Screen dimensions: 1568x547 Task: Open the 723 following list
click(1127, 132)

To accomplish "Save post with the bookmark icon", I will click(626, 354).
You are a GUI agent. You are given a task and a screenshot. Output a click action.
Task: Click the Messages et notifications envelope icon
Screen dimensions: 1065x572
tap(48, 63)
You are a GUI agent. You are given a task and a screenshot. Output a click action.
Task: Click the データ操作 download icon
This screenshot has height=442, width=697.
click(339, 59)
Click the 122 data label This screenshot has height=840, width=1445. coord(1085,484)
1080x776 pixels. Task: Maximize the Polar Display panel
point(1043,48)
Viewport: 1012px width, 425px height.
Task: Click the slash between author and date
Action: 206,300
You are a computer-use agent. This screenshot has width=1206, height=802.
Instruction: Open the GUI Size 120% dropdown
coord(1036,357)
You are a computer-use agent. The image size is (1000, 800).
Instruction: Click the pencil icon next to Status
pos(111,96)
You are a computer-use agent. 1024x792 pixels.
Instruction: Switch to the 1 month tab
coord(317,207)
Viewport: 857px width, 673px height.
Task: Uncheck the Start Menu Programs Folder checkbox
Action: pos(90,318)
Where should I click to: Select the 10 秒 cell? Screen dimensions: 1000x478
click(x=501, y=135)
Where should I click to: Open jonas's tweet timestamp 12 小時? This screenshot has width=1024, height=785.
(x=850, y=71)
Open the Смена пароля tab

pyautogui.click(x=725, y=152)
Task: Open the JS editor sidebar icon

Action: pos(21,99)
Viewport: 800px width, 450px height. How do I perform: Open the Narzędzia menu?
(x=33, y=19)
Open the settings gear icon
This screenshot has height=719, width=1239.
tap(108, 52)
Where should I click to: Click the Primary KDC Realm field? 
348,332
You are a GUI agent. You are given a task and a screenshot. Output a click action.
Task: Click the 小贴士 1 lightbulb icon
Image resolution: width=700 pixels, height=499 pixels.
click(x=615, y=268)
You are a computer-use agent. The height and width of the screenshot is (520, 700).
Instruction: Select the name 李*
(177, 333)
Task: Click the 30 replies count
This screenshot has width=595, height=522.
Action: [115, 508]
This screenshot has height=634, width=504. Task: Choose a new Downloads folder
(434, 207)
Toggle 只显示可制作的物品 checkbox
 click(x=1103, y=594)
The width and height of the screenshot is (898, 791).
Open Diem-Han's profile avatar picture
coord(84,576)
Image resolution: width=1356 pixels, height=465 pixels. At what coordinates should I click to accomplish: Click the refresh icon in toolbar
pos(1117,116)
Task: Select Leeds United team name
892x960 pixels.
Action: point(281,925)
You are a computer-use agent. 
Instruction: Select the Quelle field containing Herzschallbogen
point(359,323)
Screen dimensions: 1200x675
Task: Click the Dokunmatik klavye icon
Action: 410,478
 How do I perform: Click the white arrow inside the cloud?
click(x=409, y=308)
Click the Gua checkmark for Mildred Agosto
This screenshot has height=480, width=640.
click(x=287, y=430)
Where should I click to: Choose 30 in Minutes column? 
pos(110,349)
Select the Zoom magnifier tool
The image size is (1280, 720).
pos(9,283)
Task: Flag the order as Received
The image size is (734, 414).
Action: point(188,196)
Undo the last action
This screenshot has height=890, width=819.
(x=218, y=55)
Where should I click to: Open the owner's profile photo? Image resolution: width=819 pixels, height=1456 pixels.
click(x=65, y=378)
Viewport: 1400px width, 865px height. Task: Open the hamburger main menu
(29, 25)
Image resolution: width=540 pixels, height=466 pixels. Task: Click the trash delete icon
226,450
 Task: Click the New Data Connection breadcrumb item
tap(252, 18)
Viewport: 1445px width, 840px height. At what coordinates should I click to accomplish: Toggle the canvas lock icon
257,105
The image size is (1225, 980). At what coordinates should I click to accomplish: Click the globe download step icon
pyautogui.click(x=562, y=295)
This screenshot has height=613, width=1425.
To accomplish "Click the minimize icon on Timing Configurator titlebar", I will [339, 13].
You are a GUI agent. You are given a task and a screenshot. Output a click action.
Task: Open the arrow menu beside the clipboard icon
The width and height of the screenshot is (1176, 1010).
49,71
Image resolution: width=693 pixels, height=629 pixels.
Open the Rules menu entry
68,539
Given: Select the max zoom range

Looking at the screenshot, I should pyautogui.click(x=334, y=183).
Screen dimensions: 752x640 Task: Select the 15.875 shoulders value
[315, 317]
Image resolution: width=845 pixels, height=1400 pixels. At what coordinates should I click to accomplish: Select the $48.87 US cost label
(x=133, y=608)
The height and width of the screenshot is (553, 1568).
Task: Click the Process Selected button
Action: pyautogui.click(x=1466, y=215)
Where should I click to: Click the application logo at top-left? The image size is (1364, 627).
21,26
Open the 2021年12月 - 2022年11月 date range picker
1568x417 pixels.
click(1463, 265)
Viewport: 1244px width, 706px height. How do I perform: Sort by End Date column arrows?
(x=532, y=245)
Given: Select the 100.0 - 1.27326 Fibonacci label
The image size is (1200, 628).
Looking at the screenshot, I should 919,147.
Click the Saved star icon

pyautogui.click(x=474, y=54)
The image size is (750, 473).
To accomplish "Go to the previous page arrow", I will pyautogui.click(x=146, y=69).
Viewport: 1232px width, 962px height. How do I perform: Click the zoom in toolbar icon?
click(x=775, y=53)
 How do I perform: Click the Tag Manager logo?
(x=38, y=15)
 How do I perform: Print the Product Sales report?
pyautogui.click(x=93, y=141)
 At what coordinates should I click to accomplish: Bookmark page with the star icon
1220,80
_____
• Instructions for the task:
For the records above, how many lines contain the word "will"? Reply with the number only.

• Solution to this problem:
3